**RECORDS SUPPLIED**
===============
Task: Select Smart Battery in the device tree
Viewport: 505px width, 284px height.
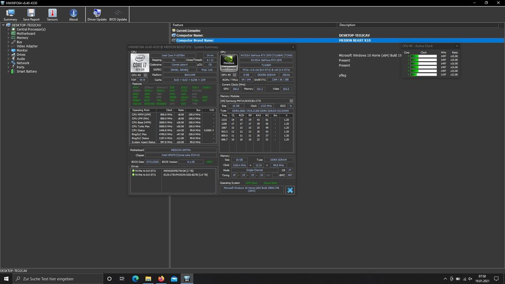Action: click(x=26, y=71)
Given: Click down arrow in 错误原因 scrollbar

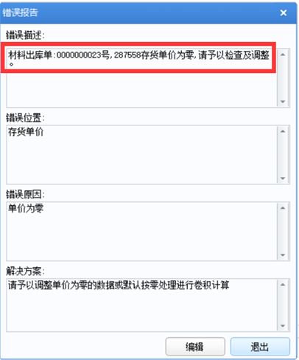Looking at the screenshot, I should click(283, 255).
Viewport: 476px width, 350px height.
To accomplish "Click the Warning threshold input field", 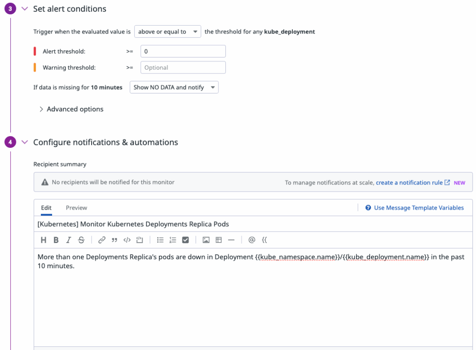I will [x=183, y=67].
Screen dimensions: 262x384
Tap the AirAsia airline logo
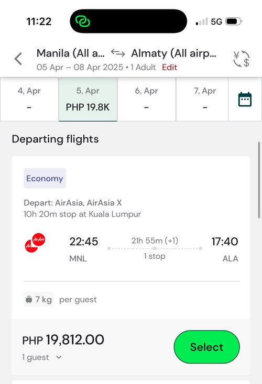35,243
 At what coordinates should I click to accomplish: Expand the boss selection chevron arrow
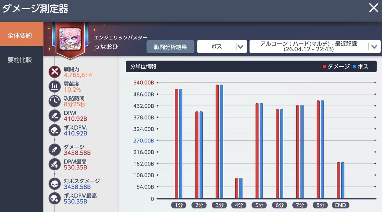tap(241, 46)
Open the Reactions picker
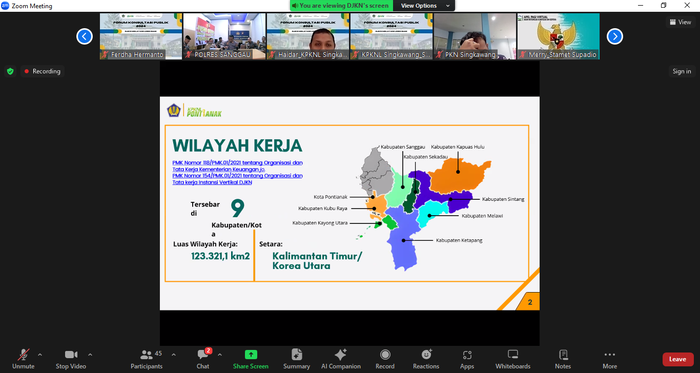Screen dimensions: 700x373 [426, 359]
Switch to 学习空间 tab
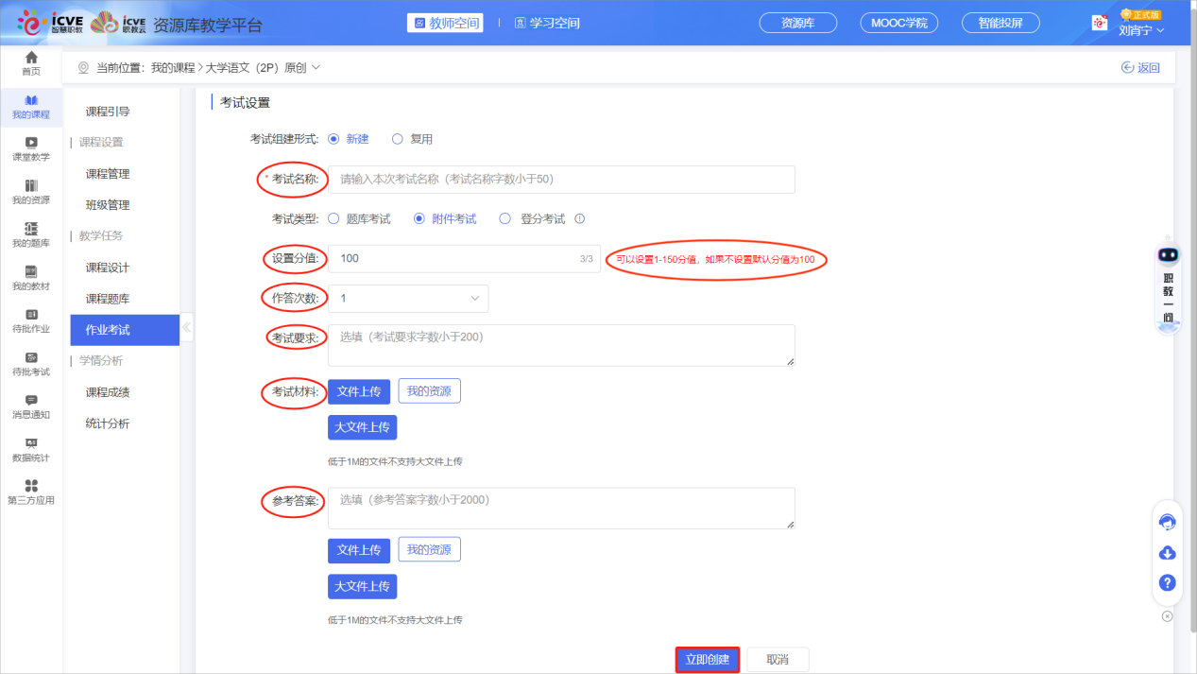1197x674 pixels. point(548,23)
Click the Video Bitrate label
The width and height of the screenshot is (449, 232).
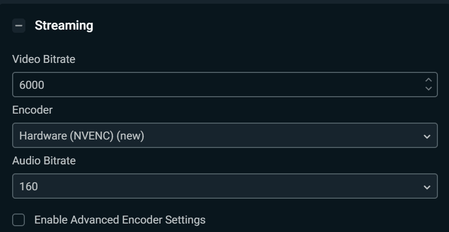pos(44,59)
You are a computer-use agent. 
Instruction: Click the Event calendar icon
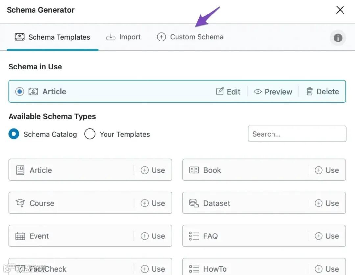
===============
**EXERCISE**
Every line from the one containing "The width and" through the end of the records is to be returned exactly, and those lines alone; pictures are dropped.

**SOLUTION**
The width and height of the screenshot is (449, 232).
pos(44,59)
You are a computer-use agent. 
Instruction: Click the Event calendar icon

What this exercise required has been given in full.